■ EXERCISE INPUTS:
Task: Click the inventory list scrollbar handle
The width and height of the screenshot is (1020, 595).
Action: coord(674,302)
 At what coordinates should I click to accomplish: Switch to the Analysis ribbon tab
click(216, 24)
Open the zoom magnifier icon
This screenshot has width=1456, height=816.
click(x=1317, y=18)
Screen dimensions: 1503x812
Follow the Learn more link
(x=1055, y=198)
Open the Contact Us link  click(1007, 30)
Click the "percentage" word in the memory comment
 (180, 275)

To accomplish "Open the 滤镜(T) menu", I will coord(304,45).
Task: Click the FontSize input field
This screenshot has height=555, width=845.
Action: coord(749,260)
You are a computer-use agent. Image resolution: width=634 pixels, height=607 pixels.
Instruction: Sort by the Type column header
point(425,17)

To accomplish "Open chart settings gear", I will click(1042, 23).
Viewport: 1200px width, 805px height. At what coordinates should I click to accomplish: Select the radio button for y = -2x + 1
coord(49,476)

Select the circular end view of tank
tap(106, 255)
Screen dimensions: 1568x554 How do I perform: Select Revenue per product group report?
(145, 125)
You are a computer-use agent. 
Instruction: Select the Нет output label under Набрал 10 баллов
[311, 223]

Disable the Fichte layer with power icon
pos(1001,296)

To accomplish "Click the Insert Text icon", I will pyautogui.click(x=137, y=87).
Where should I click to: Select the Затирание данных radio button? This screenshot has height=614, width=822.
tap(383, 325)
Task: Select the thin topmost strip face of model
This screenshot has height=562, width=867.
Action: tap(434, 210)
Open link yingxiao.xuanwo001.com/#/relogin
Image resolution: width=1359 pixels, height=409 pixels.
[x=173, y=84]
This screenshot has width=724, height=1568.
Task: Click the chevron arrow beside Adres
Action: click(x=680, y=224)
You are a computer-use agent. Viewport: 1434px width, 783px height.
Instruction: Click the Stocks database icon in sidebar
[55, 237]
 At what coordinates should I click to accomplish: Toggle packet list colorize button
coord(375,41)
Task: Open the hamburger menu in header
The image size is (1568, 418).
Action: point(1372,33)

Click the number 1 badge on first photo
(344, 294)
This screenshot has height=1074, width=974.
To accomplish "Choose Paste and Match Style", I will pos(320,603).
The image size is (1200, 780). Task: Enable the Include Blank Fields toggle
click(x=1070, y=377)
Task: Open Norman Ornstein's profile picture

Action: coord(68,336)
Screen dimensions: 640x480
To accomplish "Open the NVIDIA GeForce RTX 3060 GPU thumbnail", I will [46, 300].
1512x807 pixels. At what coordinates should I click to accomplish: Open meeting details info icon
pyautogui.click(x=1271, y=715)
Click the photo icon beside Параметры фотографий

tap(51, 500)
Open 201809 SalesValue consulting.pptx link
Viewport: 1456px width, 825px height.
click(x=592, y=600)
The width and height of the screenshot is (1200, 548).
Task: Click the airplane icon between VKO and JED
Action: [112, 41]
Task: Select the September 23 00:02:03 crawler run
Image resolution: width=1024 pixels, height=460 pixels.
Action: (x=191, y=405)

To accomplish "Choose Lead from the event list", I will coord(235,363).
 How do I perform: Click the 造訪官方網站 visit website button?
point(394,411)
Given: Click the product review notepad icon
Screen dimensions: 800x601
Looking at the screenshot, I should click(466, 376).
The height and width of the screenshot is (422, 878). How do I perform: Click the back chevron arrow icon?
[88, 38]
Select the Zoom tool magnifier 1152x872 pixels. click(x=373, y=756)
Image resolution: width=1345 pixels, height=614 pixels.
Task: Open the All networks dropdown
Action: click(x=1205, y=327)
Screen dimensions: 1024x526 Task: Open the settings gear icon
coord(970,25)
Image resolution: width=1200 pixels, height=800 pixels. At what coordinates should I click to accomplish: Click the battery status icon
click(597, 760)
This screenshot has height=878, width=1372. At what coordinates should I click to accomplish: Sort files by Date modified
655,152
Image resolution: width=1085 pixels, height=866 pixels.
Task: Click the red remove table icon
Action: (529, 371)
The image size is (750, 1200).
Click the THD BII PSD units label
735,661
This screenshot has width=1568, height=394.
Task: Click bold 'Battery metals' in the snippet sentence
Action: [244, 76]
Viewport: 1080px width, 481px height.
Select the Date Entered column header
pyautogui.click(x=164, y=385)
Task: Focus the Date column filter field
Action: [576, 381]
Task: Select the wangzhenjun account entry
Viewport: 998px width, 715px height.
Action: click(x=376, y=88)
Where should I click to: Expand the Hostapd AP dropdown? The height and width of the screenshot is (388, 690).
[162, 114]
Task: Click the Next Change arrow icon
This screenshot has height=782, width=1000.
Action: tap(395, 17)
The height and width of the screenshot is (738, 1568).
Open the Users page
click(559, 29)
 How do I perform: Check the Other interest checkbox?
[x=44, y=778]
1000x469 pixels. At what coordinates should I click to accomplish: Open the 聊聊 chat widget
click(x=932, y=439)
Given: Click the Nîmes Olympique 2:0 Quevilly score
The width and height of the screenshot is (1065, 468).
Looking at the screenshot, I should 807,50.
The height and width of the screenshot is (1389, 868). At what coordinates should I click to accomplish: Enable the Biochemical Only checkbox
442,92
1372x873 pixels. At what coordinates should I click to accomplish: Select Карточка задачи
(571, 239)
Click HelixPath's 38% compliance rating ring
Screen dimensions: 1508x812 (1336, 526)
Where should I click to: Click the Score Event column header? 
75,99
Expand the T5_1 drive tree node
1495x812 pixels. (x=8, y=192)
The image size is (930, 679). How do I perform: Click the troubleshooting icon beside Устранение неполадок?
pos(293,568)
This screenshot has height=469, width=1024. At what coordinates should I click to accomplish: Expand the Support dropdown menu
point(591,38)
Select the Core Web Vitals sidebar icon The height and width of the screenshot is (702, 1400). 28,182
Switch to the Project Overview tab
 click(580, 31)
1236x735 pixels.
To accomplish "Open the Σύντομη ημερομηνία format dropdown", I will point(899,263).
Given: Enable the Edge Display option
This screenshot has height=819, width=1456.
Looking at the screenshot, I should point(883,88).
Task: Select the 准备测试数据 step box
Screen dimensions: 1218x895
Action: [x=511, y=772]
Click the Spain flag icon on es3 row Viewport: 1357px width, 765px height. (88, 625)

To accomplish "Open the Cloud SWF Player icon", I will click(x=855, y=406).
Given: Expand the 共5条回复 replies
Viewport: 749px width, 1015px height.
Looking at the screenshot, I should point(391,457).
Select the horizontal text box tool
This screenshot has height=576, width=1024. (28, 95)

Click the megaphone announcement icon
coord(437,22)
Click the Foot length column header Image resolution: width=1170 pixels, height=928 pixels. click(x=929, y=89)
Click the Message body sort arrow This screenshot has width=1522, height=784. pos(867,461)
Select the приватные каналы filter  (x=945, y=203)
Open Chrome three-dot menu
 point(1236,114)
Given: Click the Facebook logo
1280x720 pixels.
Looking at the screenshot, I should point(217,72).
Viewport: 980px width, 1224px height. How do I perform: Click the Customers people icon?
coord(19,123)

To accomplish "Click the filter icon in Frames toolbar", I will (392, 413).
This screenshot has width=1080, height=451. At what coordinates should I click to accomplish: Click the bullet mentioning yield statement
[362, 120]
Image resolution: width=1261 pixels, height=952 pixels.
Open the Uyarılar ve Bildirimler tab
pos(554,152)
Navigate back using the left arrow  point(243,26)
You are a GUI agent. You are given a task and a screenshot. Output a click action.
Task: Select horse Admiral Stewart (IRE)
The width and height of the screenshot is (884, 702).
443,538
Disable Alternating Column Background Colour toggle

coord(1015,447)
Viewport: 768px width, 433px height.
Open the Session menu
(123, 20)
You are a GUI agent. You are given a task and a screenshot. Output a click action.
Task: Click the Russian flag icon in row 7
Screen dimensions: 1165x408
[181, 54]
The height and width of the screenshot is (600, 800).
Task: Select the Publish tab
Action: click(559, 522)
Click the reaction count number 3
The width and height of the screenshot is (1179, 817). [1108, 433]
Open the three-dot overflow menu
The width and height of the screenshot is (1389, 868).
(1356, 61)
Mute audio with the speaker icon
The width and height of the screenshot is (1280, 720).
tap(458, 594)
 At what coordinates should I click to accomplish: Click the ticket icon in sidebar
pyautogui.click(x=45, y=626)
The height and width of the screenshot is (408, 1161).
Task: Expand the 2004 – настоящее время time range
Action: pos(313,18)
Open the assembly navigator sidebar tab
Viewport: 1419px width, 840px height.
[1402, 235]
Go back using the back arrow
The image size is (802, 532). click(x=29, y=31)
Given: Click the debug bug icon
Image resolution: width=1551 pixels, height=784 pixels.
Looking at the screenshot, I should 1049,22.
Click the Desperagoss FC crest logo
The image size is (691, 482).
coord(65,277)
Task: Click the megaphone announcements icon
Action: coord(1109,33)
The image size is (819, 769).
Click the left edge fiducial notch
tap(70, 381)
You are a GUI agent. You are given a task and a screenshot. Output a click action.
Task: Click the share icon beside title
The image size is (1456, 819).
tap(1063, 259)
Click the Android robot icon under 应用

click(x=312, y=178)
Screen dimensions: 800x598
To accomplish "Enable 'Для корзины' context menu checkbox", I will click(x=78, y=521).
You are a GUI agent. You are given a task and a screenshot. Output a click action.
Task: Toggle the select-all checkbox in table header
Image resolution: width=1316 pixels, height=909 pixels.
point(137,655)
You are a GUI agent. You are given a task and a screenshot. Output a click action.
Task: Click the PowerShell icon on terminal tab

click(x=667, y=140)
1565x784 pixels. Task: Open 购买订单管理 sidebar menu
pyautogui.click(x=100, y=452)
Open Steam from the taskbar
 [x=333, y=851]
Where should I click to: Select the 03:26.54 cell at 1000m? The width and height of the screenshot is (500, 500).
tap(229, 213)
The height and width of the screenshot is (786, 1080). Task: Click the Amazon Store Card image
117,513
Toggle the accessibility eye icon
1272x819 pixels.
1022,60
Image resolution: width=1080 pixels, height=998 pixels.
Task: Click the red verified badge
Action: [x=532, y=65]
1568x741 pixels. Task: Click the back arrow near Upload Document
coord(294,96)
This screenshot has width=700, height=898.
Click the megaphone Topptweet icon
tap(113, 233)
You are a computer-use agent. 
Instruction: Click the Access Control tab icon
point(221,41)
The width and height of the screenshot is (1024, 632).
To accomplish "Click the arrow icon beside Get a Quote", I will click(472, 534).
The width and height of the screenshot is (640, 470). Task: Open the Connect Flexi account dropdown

■ EXERCISE REQUIREMENTS:
Copy out the lines from the line with "Click the Spain" up to and including the line with "Looking at the screenshot, I should point(391,457).", keeping each one the same as in the text.

■ EXERCISE SOLUTION:
Click the Spain flag icon on es3 row Viewport: 1357px width, 765px height. (88, 625)

To accomplish "Open the Cloud SWF Player icon", I will click(x=855, y=406).
Given: Expand the 共5条回复 replies
Viewport: 749px width, 1015px height.
Looking at the screenshot, I should point(391,457).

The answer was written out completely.